Given task:
Convert the lines of the entries into a JSON list of strings with one string per line, starting from the beginning of the entries and ending with the line containing "usedomer (36, 363)", inclusive. Skip blank lines and leave out the pictures.

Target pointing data
BEGIN
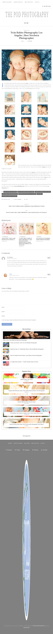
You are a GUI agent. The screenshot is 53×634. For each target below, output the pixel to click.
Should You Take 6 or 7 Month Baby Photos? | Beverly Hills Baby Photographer (27, 349)
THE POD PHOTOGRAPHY (38, 625)
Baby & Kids (26, 403)
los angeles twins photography (9, 193)
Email (3, 311)
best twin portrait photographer (26, 191)
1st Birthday (5, 236)
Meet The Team (29, 2)
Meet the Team (35, 443)
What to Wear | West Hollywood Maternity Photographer (15, 340)
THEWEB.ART (26, 627)
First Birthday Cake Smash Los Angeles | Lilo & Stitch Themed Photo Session (26, 413)
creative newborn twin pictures (42, 191)
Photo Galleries (7, 2)
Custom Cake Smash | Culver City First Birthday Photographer (23, 342)
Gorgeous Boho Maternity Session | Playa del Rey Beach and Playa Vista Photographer (26, 390)
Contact (37, 2)
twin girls (39, 193)
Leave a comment (17, 199)
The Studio (27, 443)
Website (3, 316)
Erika (23, 41)
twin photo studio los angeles (9, 196)
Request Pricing (18, 2)
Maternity (27, 392)
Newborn (30, 41)
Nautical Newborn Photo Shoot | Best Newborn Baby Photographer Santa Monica (26, 424)
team (45, 177)
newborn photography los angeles (27, 193)
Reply (49, 257)
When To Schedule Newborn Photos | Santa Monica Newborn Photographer (26, 355)
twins (27, 83)
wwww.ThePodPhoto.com (19, 186)
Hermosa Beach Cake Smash (27, 379)
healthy (43, 166)
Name (3, 307)
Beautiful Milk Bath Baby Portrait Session (26, 401)
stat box (33, 172)
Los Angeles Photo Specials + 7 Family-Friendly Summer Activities (24, 361)
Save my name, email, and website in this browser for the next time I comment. (19, 320)
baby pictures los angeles (10, 191)
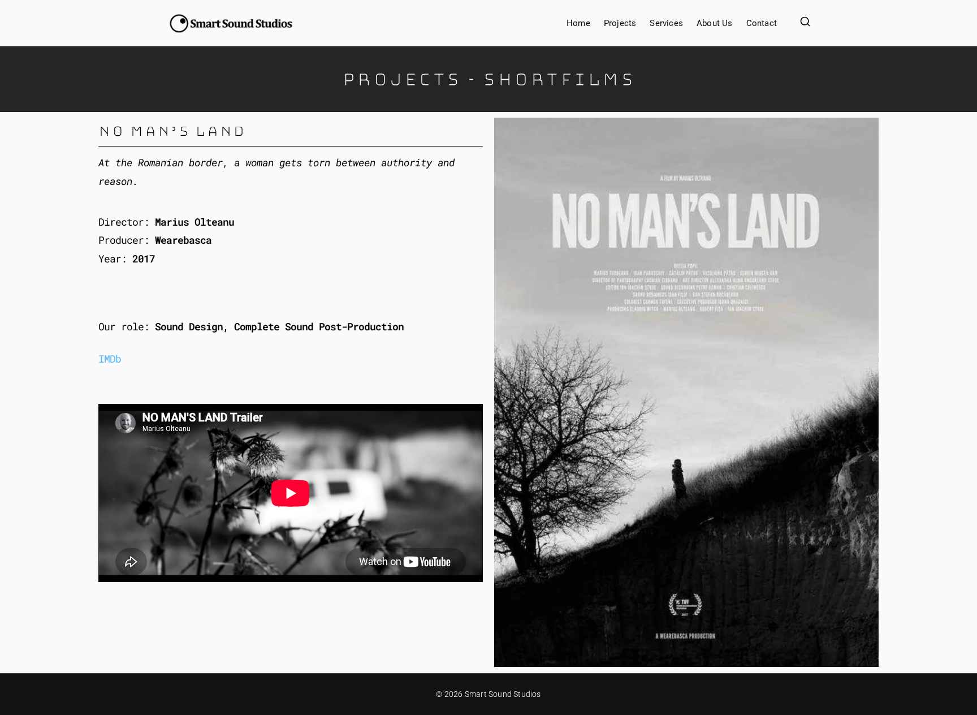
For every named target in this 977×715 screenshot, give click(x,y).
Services (666, 23)
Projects (620, 23)
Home (578, 23)
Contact (761, 23)
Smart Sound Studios (503, 694)
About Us (715, 23)
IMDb (109, 358)
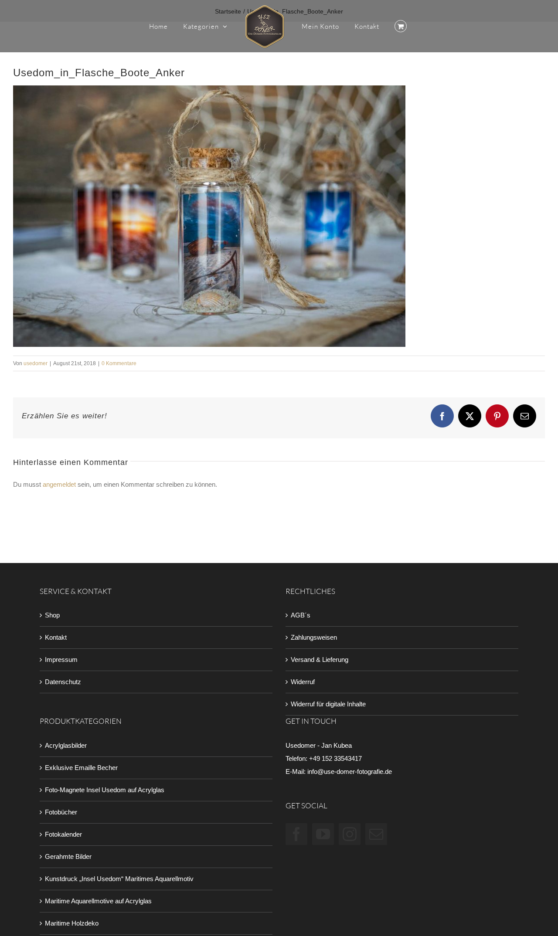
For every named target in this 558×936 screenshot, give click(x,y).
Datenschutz (63, 681)
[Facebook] (296, 834)
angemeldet (59, 484)
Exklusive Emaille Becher (81, 767)
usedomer (36, 363)
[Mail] (376, 834)
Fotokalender (63, 834)
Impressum (61, 659)
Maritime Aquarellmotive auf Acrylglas (98, 901)
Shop (52, 615)
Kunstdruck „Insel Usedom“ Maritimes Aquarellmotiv (119, 878)
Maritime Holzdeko (72, 923)
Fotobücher (61, 812)
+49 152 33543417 (335, 758)
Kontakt (56, 637)
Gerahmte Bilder (68, 856)
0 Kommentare (119, 363)
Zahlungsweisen (314, 637)
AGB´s (300, 615)
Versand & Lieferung (319, 659)
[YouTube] (323, 834)
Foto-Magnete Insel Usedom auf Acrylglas (104, 790)
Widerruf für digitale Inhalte (328, 704)
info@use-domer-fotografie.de (349, 771)
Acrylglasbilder (66, 745)
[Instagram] (350, 834)
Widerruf (303, 681)
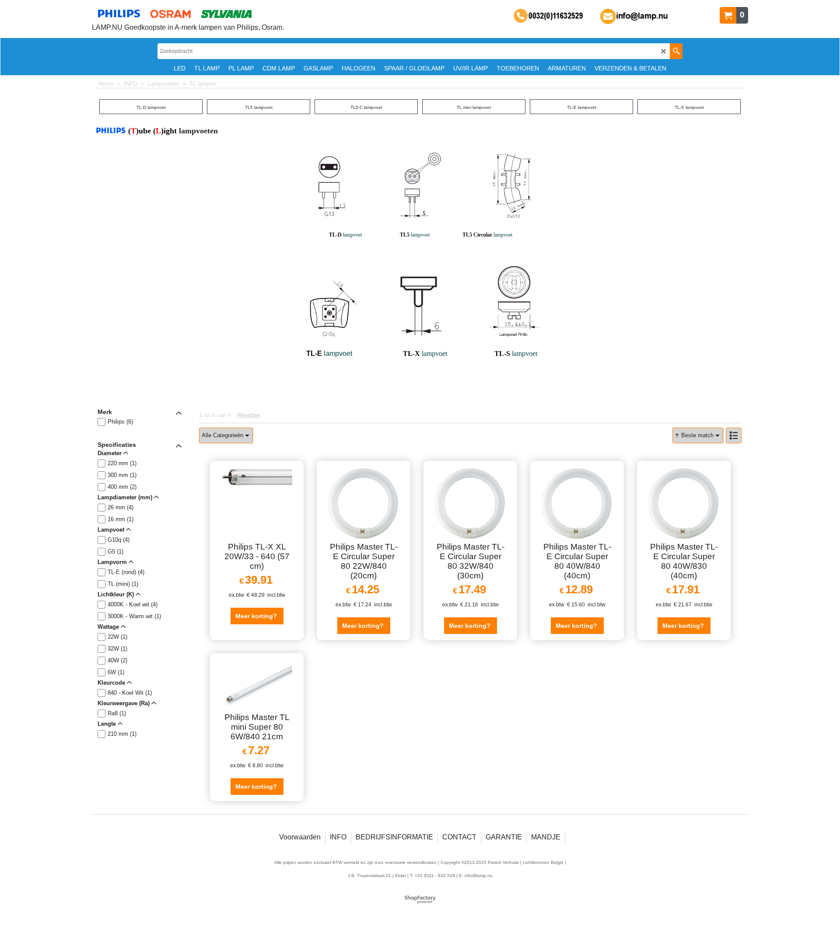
END
Solution:
[
  "You are a GUI agent. The screenshot is 53×634. For each target below, output the pixel to click.",
  "Should You Take 6 or 7 Month Baby Photos? | Beverly Hills Baby Photographer (27, 349)",
  "THE POD PHOTOGRAPHY (38, 625)",
  "Baby & Kids (26, 403)",
  "los angeles twins photography (9, 193)",
  "Email (3, 311)",
  "best twin portrait photographer (26, 191)",
  "1st Birthday (5, 236)",
  "Meet The Team (29, 2)",
  "Meet the Team (35, 443)",
  "What to Wear | West Hollywood Maternity Photographer (15, 340)",
  "THEWEB.ART (26, 627)",
  "First Birthday Cake Smash Los Angeles | Lilo & Stitch Themed Photo Session (26, 413)",
  "creative newborn twin pictures (42, 191)",
  "Photo Galleries (7, 2)",
  "Custom Cake Smash | Culver City First Birthday Photographer (23, 342)",
  "Gorgeous Boho Maternity Session | Playa del Rey Beach and Playa Vista Photographer (26, 390)",
  "Contact (37, 2)",
  "twin girls (39, 193)",
  "Leave a comment (17, 199)",
  "The Studio (27, 443)",
  "Website (3, 316)",
  "Erika (23, 41)",
  "twin photo studio los angeles (9, 196)",
  "Request Pricing (18, 2)",
  "Maternity (27, 392)",
  "Newborn (30, 41)",
  "Nautical Newborn Photo Shoot | Best Newborn Baby Photographer Santa Monica (26, 424)",
  "team (45, 177)",
  "newborn photography los angeles (27, 193)",
  "Reply (49, 257)",
  "When To Schedule Newborn Photos | Santa Monica Newborn Photographer (26, 355)",
  "twins (27, 83)",
  "wwww.ThePodPhoto.com (19, 186)",
  "Hermosa Beach Cake Smash (27, 379)",
  "healthy (43, 166)",
  "Name (3, 307)",
  "Beautiful Milk Bath Baby Portrait Session (26, 401)",
  "stat box (33, 172)",
  "Los Angeles Photo Specials + 7 Family-Friendly Summer Activities (24, 361)",
  "Save my name, email, and website in this browser for the next time I comment. (19, 320)",
  "baby pictures los angeles (10, 191)",
  "For every named target in this 977×715 screenshot, give click(x,y).",
  "Services (666, 23)",
  "Projects (620, 23)",
  "Home (578, 23)",
  "Contact (761, 23)",
  "Smart Sound Studios (503, 694)",
  "About Us (715, 23)",
  "IMDb (109, 358)",
  "For every named target in this 558×936 screenshot, give click(x,y).",
  "Datenschutz (63, 681)",
  "[Facebook] (296, 834)",
  "angemeldet (59, 484)",
  "Exklusive Emaille Becher (81, 767)",
  "usedomer (36, 363)"
]